■ The problem: What is needed is an exact repeat of the lines from the one holding "Task: Click the Appearance paintbrush icon" through the final line of the data, with no pictures.

Saved entries

------------------------------------------------------------

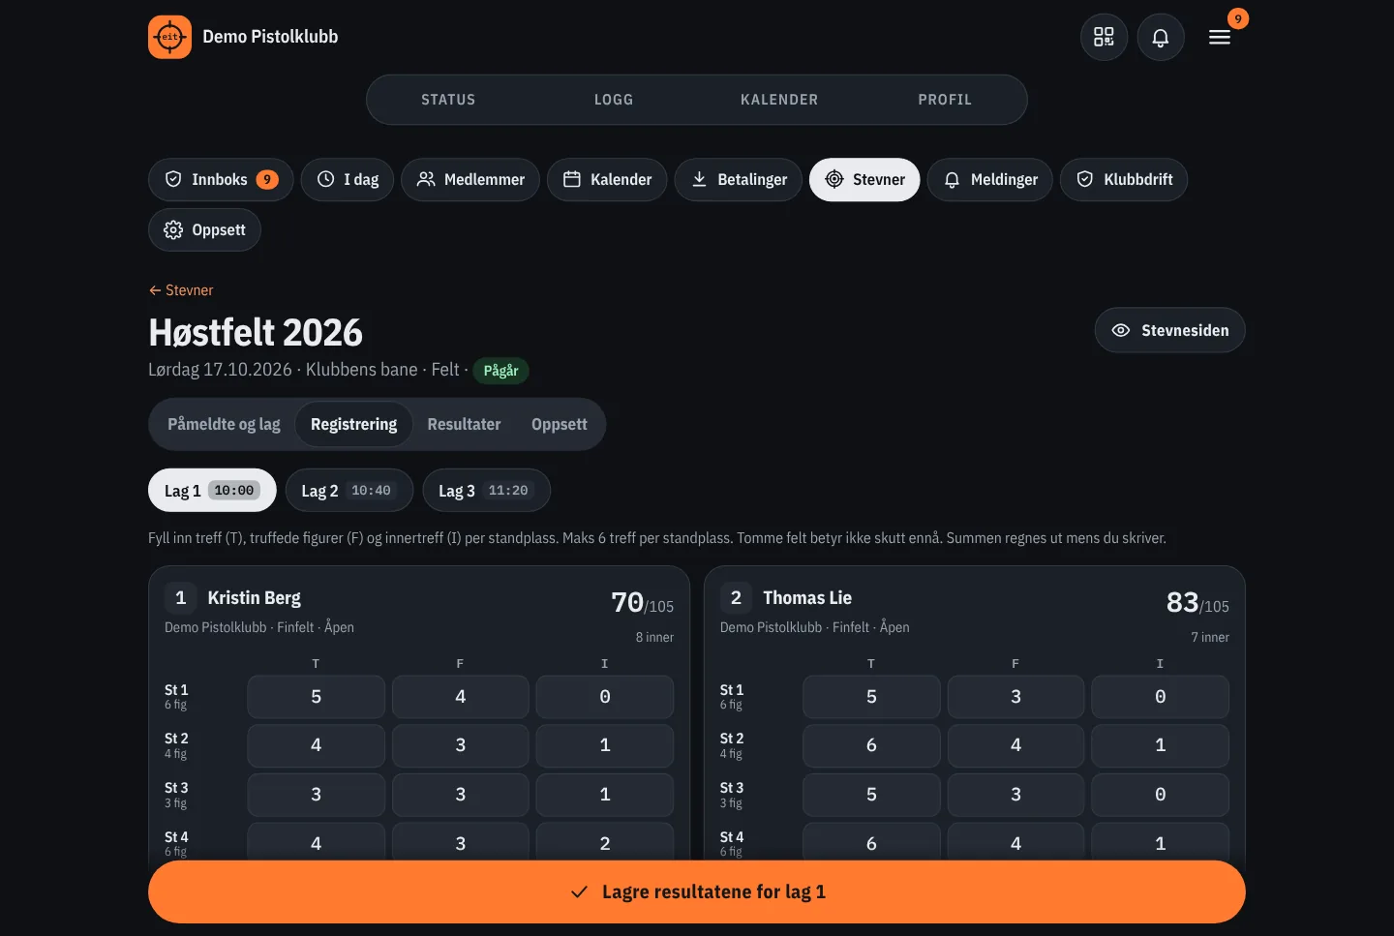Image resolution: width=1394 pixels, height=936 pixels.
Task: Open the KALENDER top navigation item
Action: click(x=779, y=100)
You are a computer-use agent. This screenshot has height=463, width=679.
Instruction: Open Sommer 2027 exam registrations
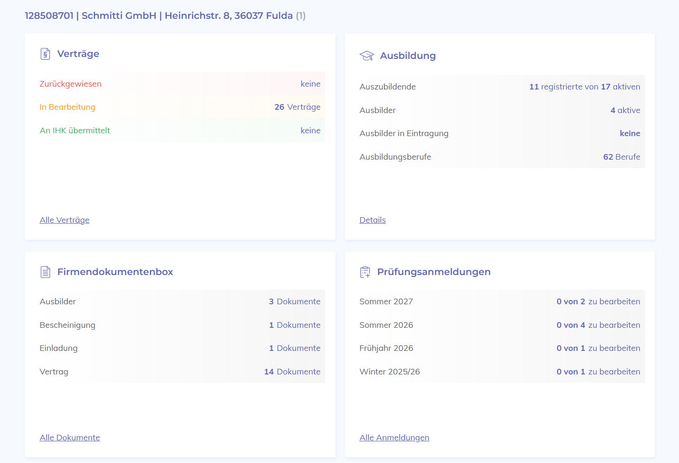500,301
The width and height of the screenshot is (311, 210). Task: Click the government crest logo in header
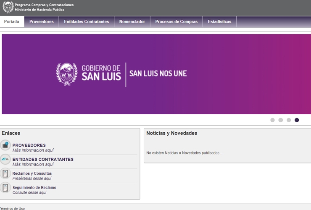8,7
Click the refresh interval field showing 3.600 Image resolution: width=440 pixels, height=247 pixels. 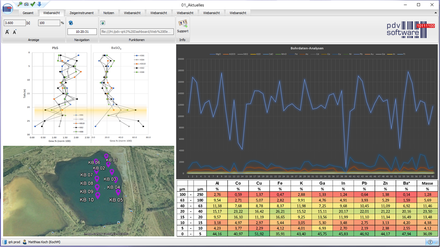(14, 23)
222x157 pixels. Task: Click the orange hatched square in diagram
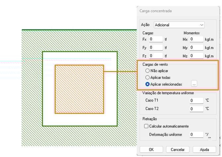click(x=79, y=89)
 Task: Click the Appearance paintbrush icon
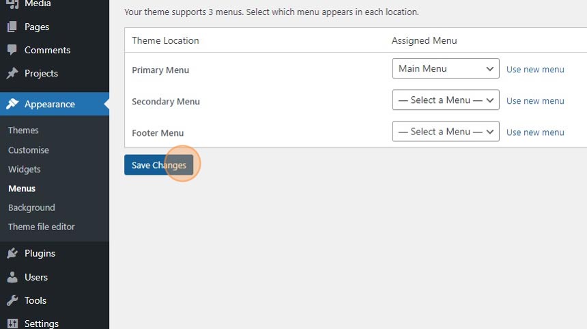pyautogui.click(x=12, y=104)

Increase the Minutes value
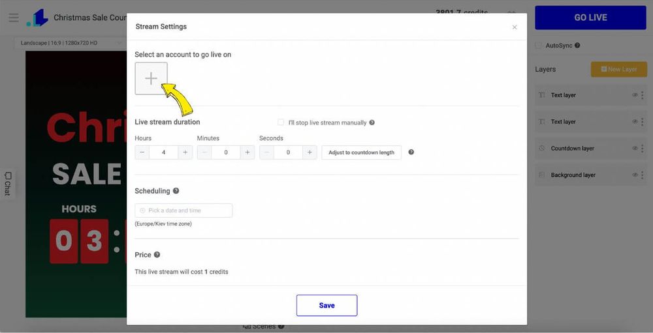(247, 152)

------------------------------------------------------------

■ Output:
 Task: Click the Appearance paintbrush icon
pyautogui.click(x=12, y=104)

Increase the Minutes value
(247, 152)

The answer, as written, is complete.